We measure the number of collisions, as well as the durations and lengths of the computed trajectories for planners with three different probabilistic collision detection algorithms. The averages of 100 trials are shown in Table~\ref{table:performance2}. The enlarged bounding volumes have less collisions, but the durations and lengths of the computed trajectories are longer than other approaches, since the overestimated collision probability makes the planner to compute trajectories which are unnecessarily far apart from the obstacles, or to wait when there is a feasible trajectory.

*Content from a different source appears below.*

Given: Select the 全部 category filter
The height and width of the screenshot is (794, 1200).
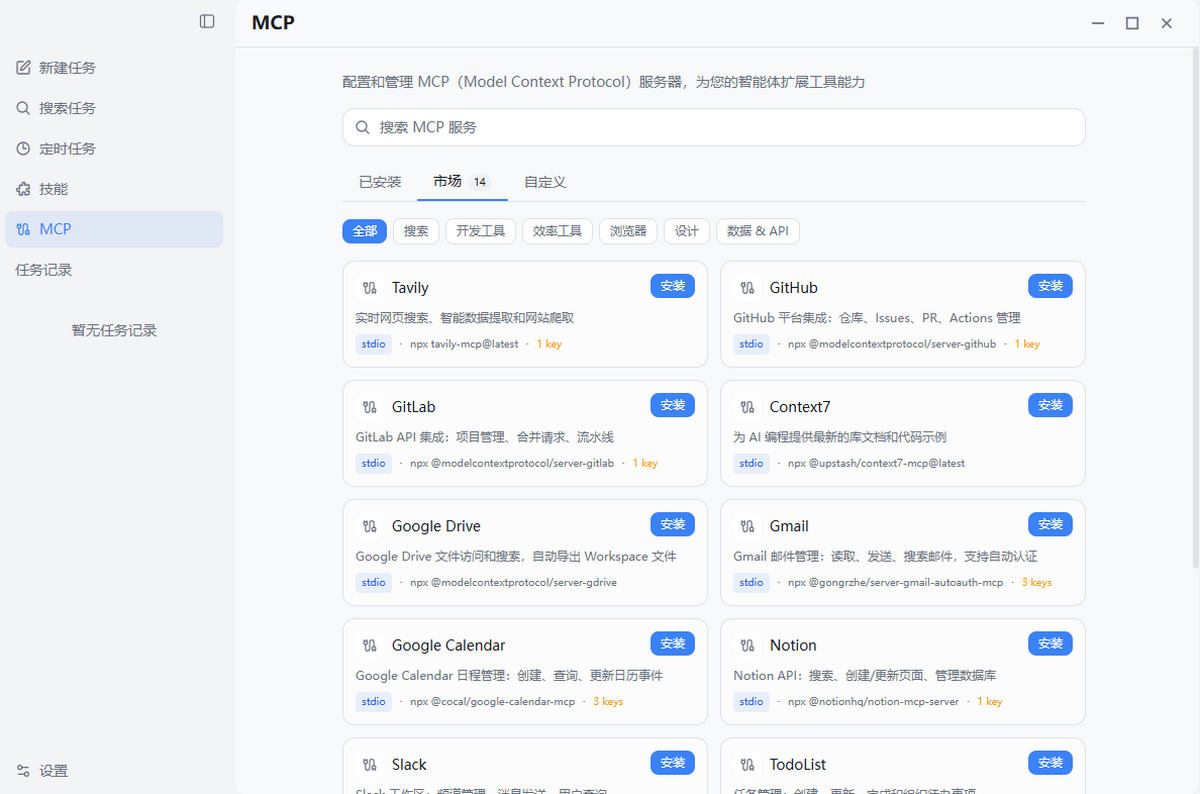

On the other hand, the approximating approach that uses the probability of the object center point underestimate the collision probability and causes several collisions in the planned trajectories.
Our approach shows a similar safety with the approach using enlarged bounding volumes, while it also computes efficient trajectories that have shorter trajectory durations and lengths.

\section{Conclusions and Future Work}
We present a novel algorithm for trajectory planning for high-DOF robots in dynamic, uncertain environments. This include new methods for belief space estimation and probabilistic collision detection. Our approach is quite fast, and works well in our simulated results where it can compute collision-free paths with high confidence level.  Our probabilistic collision detection computes tighter upper bounds of the collision probability as compared to prior approaches. We highlight the performance of our planner on different benchmarks with human obstacles for two robot models. To the best of our knowledge, that can handle high-DOF robots in dynamic environment with imperfect obstacle representations.

Our approach has some limitations. Some of the assumptions used in belief space estimation in terms of Gaussian distribution and Kalman filter may not hold. Moreover, we may have a pre-defined shape representation of the obstacle. The trajectory optimization may get stuck at a local minima and may not converge to a global optimal solution.
 There are many avenues for future work. Our approach only takes into account the imperfect information about the moving obstacles. In particular, we assume that a good point-cloud sample of the obstacles is given for probabilistic collision checking.  Our current approach does not account for control errors or sensor errors, which are rather common with the controllers and sensors.